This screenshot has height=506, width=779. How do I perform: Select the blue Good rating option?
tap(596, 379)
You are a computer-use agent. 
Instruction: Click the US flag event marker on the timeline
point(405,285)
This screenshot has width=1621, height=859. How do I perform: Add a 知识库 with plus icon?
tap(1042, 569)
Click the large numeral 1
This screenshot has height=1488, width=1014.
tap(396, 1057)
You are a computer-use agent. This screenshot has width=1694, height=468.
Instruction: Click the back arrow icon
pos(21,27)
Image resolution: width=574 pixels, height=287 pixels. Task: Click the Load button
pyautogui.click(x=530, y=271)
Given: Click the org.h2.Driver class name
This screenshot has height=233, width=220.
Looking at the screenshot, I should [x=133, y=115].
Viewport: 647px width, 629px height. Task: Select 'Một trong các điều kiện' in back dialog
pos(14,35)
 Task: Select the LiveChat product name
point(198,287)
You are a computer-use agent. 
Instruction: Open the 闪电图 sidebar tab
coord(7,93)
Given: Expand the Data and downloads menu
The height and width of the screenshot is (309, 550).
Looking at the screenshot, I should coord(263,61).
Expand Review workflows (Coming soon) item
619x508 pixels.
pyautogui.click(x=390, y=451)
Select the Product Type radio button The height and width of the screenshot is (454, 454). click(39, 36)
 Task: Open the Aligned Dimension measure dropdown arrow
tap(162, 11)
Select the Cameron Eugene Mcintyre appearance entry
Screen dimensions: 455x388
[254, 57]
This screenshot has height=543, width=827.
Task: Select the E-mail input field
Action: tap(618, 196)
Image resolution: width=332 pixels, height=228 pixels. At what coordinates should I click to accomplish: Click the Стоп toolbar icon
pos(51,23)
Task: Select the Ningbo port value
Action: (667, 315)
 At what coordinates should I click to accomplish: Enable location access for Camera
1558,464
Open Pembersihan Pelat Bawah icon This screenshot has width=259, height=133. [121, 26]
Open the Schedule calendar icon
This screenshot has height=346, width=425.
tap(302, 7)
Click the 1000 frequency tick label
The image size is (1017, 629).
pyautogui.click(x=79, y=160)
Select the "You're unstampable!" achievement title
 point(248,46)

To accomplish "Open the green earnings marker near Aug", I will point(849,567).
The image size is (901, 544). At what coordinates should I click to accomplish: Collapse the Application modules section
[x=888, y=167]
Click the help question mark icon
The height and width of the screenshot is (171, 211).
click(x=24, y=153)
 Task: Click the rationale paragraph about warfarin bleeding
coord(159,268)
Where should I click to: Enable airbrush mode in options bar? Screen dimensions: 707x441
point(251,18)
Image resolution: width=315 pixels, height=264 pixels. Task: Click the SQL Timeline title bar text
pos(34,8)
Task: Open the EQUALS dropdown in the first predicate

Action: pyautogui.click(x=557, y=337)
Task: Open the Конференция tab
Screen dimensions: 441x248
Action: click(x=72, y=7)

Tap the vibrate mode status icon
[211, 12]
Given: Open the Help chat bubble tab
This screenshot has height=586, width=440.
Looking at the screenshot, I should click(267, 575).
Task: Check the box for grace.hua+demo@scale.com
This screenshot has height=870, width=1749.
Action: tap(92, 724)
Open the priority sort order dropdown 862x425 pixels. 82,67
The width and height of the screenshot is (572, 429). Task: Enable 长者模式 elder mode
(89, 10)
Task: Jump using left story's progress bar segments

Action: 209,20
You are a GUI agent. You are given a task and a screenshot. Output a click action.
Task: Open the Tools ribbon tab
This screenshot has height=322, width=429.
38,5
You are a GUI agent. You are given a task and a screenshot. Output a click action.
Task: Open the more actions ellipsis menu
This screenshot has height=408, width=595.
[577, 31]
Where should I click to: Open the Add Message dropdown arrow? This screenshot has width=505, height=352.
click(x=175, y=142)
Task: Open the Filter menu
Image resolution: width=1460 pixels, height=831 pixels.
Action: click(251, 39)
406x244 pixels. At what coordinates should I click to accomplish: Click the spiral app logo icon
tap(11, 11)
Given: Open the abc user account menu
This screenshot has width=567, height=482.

•••••

- **About this task**
Print again each line of the listing above, exactly as it appears.

- **Reply to the task**
This screenshot has height=506, width=779. How do I perform: Select the blue Good rating option?
tap(596, 379)
You are a computer-use agent. 
Instruction: Click the US flag event marker on the timeline
point(405,285)
This screenshot has width=1621, height=859. How do I perform: Add a 知识库 with plus icon?
tap(1042, 569)
Click the large numeral 1
This screenshot has height=1488, width=1014.
tap(396, 1057)
You are a computer-use agent. This screenshot has width=1694, height=468.
Instruction: Click the back arrow icon
pos(21,27)
Image resolution: width=574 pixels, height=287 pixels. Task: Click the Load button
pyautogui.click(x=530, y=271)
Given: Click the org.h2.Driver class name
This screenshot has height=233, width=220.
Looking at the screenshot, I should [x=133, y=115].
Viewport: 647px width, 629px height. Task: Select 'Một trong các điều kiện' in back dialog
pos(14,35)
 Task: Select the LiveChat product name
point(198,287)
You are a computer-use agent. 
Instruction: Open the 闪电图 sidebar tab
coord(7,93)
Given: Expand the Data and downloads menu
The height and width of the screenshot is (309, 550).
Looking at the screenshot, I should coord(263,61).
Expand Review workflows (Coming soon) item
619x508 pixels.
pyautogui.click(x=390, y=451)
Select the Product Type radio button The height and width of the screenshot is (454, 454). click(39, 36)
 Task: Open the Aligned Dimension measure dropdown arrow
tap(162, 11)
Select the Cameron Eugene Mcintyre appearance entry
Screen dimensions: 455x388
[254, 57]
This screenshot has height=543, width=827.
Task: Select the E-mail input field
Action: tap(618, 196)
Image resolution: width=332 pixels, height=228 pixels. At what coordinates should I click to accomplish: Click the Стоп toolbar icon
pos(51,23)
Task: Select the Ningbo port value
Action: (667, 315)
 At what coordinates should I click to accomplish: Enable location access for Camera
1558,464
Open Pembersihan Pelat Bawah icon This screenshot has width=259, height=133. [121, 26]
Open the Schedule calendar icon
This screenshot has height=346, width=425.
tap(302, 7)
Click the 1000 frequency tick label
The image size is (1017, 629).
pyautogui.click(x=79, y=160)
Select the "You're unstampable!" achievement title
 point(248,46)

To accomplish "Open the green earnings marker near Aug", I will point(849,567).
The image size is (901, 544). At what coordinates should I click to accomplish: Collapse the Application modules section
[x=888, y=167]
Click the help question mark icon
The height and width of the screenshot is (171, 211).
click(x=24, y=153)
 Task: Click the rationale paragraph about warfarin bleeding
coord(159,268)
Where should I click to: Enable airbrush mode in options bar? Screen dimensions: 707x441
point(251,18)
Image resolution: width=315 pixels, height=264 pixels. Task: Click the SQL Timeline title bar text
pos(34,8)
Task: Open the EQUALS dropdown in the first predicate

Action: pyautogui.click(x=557, y=337)
Task: Open the Конференция tab
Screen dimensions: 441x248
Action: click(x=72, y=7)

Tap the vibrate mode status icon
[211, 12]
Given: Open the Help chat bubble tab
This screenshot has height=586, width=440.
Looking at the screenshot, I should click(267, 575).
Task: Check the box for grace.hua+demo@scale.com
This screenshot has height=870, width=1749.
Action: tap(92, 724)
Open the priority sort order dropdown 862x425 pixels. 82,67
The width and height of the screenshot is (572, 429). Task: Enable 长者模式 elder mode
(89, 10)
Task: Jump using left story's progress bar segments

Action: 209,20
You are a GUI agent. You are given a task and a screenshot. Output a click action.
Task: Open the Tools ribbon tab
This screenshot has height=322, width=429.
38,5
You are a GUI agent. You are given a task and a screenshot. Output a click action.
Task: Open the more actions ellipsis menu
This screenshot has height=408, width=595.
[577, 31]
Where should I click to: Open the Add Message dropdown arrow? This screenshot has width=505, height=352.
click(x=175, y=142)
Task: Open the Filter menu
Image resolution: width=1460 pixels, height=831 pixels.
Action: click(251, 39)
406x244 pixels. At what coordinates should I click to accomplish: Click the spiral app logo icon
tap(11, 11)
Given: Open the abc user account menu
This screenshot has width=567, height=482.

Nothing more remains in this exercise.